Balerion Principal Emerson Garnett sits down with Andrew Rush, Co-founder & CEO of Star Catcher, to discuss building the first power grid in space. Star Catcher is developing an orbital energy network that wirelessly transmits concentrated solar power to satellites using their existing solar arrays, with no retrofit required. Rush explains why power remains a core bottleneck in space operations, how Star Catcher’s optical power-beaming architecture works, and why abundant on-orbit energy could enable more capable satellites, orbital data centers, and future space infrastructure.
00:00 – Introduction to Andrew Rush, Star Catcher, and the company’s mission to build orbital power infrastructure.

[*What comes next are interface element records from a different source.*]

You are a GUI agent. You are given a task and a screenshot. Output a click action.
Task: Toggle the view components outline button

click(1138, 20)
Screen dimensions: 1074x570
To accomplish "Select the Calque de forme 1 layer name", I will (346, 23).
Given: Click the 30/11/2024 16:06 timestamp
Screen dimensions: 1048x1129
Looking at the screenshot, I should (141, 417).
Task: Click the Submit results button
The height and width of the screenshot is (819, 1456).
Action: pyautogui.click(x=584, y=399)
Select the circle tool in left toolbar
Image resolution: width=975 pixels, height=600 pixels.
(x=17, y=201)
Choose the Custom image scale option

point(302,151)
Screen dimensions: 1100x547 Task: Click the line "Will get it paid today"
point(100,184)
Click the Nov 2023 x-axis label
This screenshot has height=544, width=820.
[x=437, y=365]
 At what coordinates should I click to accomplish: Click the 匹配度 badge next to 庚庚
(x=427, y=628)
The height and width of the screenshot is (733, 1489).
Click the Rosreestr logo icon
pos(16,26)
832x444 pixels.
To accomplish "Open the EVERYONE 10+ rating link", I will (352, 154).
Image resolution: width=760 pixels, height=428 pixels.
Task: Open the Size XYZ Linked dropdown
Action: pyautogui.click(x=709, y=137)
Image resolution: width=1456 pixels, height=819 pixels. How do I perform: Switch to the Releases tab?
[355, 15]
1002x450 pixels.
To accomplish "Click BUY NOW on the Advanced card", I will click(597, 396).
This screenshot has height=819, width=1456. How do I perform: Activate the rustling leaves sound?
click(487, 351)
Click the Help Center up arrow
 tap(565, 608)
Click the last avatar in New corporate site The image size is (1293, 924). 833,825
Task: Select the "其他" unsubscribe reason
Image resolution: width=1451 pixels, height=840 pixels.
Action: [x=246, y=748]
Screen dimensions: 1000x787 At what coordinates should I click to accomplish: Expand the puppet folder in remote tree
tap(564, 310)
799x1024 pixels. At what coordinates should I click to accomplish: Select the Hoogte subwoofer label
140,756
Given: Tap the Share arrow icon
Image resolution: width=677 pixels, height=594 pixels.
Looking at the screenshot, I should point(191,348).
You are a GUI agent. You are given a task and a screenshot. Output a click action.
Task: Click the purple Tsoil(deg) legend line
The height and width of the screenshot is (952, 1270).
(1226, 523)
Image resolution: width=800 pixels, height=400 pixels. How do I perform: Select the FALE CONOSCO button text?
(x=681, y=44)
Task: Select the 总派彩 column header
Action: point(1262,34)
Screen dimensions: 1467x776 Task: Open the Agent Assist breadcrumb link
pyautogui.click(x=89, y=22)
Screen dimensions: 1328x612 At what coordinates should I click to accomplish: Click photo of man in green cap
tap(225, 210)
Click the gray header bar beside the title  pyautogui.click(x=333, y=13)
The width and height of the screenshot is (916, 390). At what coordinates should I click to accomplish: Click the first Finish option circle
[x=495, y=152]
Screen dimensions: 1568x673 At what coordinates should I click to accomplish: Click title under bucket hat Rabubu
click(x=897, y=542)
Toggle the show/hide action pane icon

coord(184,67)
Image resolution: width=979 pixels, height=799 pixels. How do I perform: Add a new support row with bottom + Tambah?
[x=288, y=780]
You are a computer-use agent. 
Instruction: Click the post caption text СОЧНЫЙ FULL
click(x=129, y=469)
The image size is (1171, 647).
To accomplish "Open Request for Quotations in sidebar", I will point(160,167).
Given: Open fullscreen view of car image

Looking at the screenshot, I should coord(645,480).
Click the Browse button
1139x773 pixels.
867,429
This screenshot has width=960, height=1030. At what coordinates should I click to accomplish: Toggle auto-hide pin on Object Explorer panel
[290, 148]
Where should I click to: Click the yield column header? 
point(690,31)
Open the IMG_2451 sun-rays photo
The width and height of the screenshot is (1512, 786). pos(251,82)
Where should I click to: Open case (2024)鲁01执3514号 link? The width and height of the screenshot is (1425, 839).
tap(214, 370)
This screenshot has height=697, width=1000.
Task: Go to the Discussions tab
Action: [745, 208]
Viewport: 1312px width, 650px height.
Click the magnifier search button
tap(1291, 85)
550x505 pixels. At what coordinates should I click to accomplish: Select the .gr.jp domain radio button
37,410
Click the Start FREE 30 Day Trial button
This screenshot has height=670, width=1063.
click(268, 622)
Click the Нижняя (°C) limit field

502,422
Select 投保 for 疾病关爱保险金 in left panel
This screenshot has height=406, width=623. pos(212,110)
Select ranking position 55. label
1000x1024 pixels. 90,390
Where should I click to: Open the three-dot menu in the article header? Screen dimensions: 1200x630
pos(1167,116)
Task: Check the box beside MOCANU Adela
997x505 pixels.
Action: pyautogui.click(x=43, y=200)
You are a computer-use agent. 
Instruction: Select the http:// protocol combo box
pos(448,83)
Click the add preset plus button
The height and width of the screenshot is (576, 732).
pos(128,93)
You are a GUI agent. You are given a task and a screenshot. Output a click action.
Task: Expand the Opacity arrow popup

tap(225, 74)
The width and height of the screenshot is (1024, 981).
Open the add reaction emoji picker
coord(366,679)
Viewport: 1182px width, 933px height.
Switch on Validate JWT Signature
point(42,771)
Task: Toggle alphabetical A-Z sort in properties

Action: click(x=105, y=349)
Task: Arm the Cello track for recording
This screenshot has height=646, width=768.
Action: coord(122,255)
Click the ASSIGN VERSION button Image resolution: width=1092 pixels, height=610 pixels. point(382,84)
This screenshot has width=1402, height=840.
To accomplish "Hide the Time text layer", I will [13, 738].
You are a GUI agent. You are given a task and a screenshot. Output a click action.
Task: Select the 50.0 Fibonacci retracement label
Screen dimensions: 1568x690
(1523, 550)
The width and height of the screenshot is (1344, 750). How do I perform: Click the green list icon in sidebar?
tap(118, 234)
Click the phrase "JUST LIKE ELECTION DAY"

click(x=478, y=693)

00:22 – Rush reflects on his path from patent law to Made In Space, Redwire, and ultimately Star Catcher.
02:18 – High-level overview of Star Catcher and why the company is focused on solving power scarcity in orbit.
04:02 – How the Star Catcher network works, including power nodes, Fresnel lens collection, multi-wavelength lasers, and delivery to existing satellite solar arrays.
07:39 – Ground demonstrations of the technology, including tests at the Jacksonville Jaguars stadium and Cape Canaveral that exceeded the DARPA optical power transfer record.
09:22 – The most power-constrained customer segments today, including direct-to-cell operators, SAR companies, hosted payload providers, and compute-heavy spacecraft.
12:03 – How Star Catcher structures power purchase agreements and why terrestrial power-market models provide a useful template.
13:13 – Why orbital data centers are a natural customer segment and how external power beaming could make standard spacecraft buses support far higher loads.
15:55 – Market demand, signed letters of intent, and the scale of the potential power offtake opportunity.
19:01 – A key customer insight: most early users want higher concentrations of power while sunlit, not just backup during eclipse.
21:50 – Why existing solar arrays can absorb Star Catcher’s beams effectively, and how wavelength selection improves conversion while limiting thermal burden.
24:15 – Rush’s view that a strong commercial LEO economy must come before a true cislunar economy, and how orbital power infrastructure could serve as an enabling layer.
26:27 – The next major technical milestones, including in-space acquisition, tracking, and useful power transfer demonstrations.
29:42 – What scaling looks like from a single power node to a power band and eventually broad LEO coverage.
34:13 – Where the largest long-term demand may come from, with telecommunications first, then compute, data, manufacturing, and human activity in space.
36:36 – How Rush thinks about public-private partnership, responsible operations, and why orbital infrastructure companies must move in disciplined, commercial steps.
42:13 – What new mission classes become possible when power is no longer the dominant bottleneck, including longer-lived satellites, smaller solar arrays, and more dynamic spacecraft operations.
49:49 – Where Rush still sees white space in orbital infrastructure, especially in true in-space manufacturing applications rather than just the platforms that host them.
51:01 – Closing thoughts on Star Catcher’s hardware-rich, crawl-walk-run strategy and its ambition to make power infrastructure in space foundational to the next phase of the space economy.